----- Source data
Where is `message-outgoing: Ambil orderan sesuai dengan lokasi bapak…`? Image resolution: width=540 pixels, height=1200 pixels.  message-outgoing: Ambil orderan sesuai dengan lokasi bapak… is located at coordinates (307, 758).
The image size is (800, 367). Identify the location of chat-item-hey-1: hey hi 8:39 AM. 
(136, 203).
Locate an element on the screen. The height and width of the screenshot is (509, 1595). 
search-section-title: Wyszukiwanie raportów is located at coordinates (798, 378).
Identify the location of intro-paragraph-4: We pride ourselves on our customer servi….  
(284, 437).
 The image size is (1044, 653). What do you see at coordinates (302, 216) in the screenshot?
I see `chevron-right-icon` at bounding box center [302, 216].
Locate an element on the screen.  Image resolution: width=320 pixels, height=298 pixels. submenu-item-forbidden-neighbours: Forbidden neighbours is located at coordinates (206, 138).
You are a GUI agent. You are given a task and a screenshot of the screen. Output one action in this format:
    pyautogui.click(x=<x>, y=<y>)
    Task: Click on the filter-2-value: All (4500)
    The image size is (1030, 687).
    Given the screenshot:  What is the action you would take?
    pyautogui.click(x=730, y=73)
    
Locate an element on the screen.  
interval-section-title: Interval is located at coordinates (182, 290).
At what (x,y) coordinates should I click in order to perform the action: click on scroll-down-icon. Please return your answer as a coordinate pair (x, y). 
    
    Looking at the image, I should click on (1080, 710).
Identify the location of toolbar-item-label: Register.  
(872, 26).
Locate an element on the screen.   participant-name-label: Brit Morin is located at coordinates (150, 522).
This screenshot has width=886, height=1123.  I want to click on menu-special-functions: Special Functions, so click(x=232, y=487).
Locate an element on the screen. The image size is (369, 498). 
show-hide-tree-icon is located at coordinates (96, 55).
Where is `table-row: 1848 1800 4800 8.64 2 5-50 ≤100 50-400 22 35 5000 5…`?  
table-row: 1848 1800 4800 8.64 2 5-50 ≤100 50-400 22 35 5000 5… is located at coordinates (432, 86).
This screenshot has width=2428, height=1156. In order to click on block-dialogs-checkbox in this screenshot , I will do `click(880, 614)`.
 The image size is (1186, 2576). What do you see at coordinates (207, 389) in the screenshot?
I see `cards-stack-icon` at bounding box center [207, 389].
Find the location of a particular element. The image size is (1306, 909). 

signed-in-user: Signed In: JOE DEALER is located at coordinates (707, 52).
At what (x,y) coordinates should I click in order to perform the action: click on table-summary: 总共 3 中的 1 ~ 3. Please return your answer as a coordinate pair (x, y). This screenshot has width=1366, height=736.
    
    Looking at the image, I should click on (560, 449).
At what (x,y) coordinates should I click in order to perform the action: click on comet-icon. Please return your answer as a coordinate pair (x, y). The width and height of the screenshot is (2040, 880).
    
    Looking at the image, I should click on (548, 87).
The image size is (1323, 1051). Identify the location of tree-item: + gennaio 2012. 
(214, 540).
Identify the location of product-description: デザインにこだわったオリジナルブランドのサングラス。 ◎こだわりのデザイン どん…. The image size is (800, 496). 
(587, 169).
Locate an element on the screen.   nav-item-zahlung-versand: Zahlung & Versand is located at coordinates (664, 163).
----------
> _What you have to do_
Express the entries from the start up to and including the line with "search-section-title: Wyszukiwanie raportów" as a two-column CSV with the headers "entry_text" and "entry_answer". Give one row per entry, put each field in quotes, and replace line breaks with spaces.

> _Solution to this task_
entry_text,entry_answer
"Where is `message-outgoing: Ambil orderan sesuai dengan lokasi bapak…`? Image resolution: width=540 pixels, height=1200 pixels.","message-outgoing: Ambil orderan sesuai dengan lokasi bapak… is located at coordinates (307, 758)."
"The image size is (800, 367). Identify the location of chat-item-hey-1: hey hi 8:39 AM.","(136, 203)."
"Locate an element on the screen. The height and width of the screenshot is (509, 1595).","search-section-title: Wyszukiwanie raportów is located at coordinates (798, 378)."